Camp Taurajo, on the other hand, was a training camp. For one, a training camp (also stated in Tides of War), therefore, not to be expected to be civilian heavy (depending on what one considers a civilian, though) for other, a camp, therefore, not to be numerous in occupants. Small space in the alliance lines would be more than enough for an impromptu evacuation of everyone present, which wouldn't have counted in more than a few dozens (otherwise, we're talking about a village, and the situation would be something else entirely). Also, as far as I am aware, nobody stopped the tauren from taking their personal posessions with them. The fact that the gaps led to quilboar territory, a species that the tauren evolved and coexisted with rather succesfuly (the only real threat before the orcs arrived to Kalimdor were the centaur). As such, while the Alliance could be blamed for the result to some degree (they really should've checked where the gaps in the lines are going to lead), however, it was pretty clear that the Alliance leadership during the battle made quite a few provisions to let the few dozen civilians present out. In fact, unless the camp was several hundred warriors strong (which its representation in game does not support, but possible can be argued one way or another), such a provision could allow for the entire population of the camp, not just civilians, to evacuate on the spot.

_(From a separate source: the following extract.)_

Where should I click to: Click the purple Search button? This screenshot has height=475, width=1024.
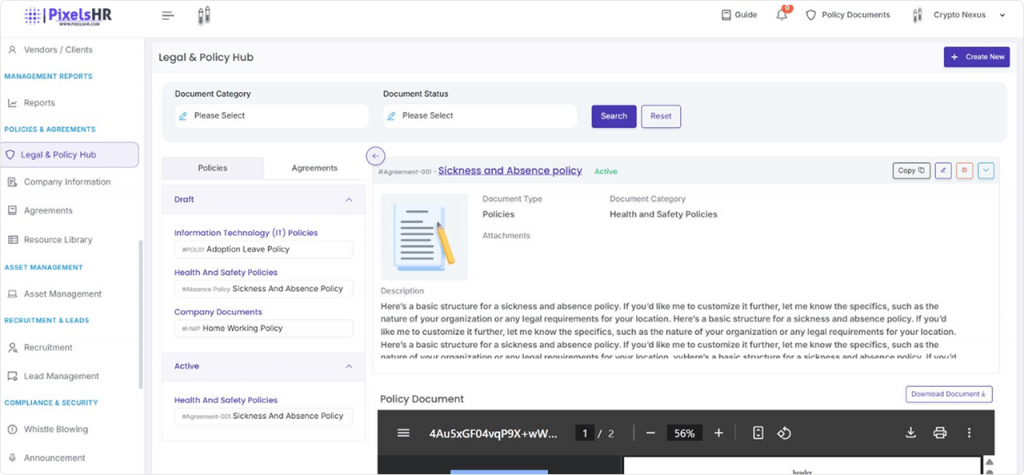(613, 116)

I primarily play Alliance and have no real motivation. The faction war's been reignited for a decade now and things will always follow the same cycle: someone does something stupid or shitty, a bunch of people get killed, faction war reignites 'this time for real, guys!' and inevitably cools back down because the writers remembered they built an entire cosmos full of shit that wants to kill everyone and everything on and inside Azeroth. Rinse and repeat ad infinitum with no real plot progression made on the faction war side of things, with the most notable changes made in BFA being that the factions are once again largely confined to one continent each like back in Vanilla. My suspension of disbelief regarding the faction war has been pulverized, powdered, made into glue, used as adhesive to glue together a new suspension of disbelief, and exploded when Mattis dropped the MOAB in Afghanistan.
/whoopdedoo
Be seeing you guys on Bloodsail Buccaneers NA!

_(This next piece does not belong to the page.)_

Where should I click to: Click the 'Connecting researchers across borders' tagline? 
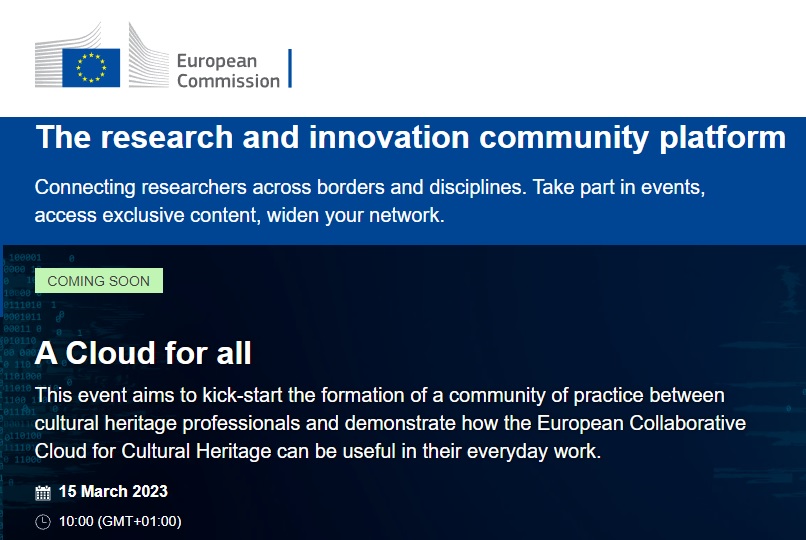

I am over the ,"Hate each other, WAR!! Oh shit there is a world killing baddie, UNITE! Ok They dead, now new xpac we hate each other again." Hamster wheel plot line.
At this point, I would be ok with a massive,simultaneous global strike on a faction, wipe them, their cities and most of their people completely off the map.(Think a arcane/magic enhanced Plague nuke)
Any survivors either live under the new regime or be easily wiped out.
or
Global "live and let live" wipe out the baddies as they appear.
Either or.
Blizz has gone to this plot trough way too many times.
I don't even care to "hate" ,get assed up about the other side anymore because I know by the mid-end of the xpac we will be "working for the common good" and that just doesn't light my fire to kill the other guys.
Seems more an engine to justify pvp to me, nothing more.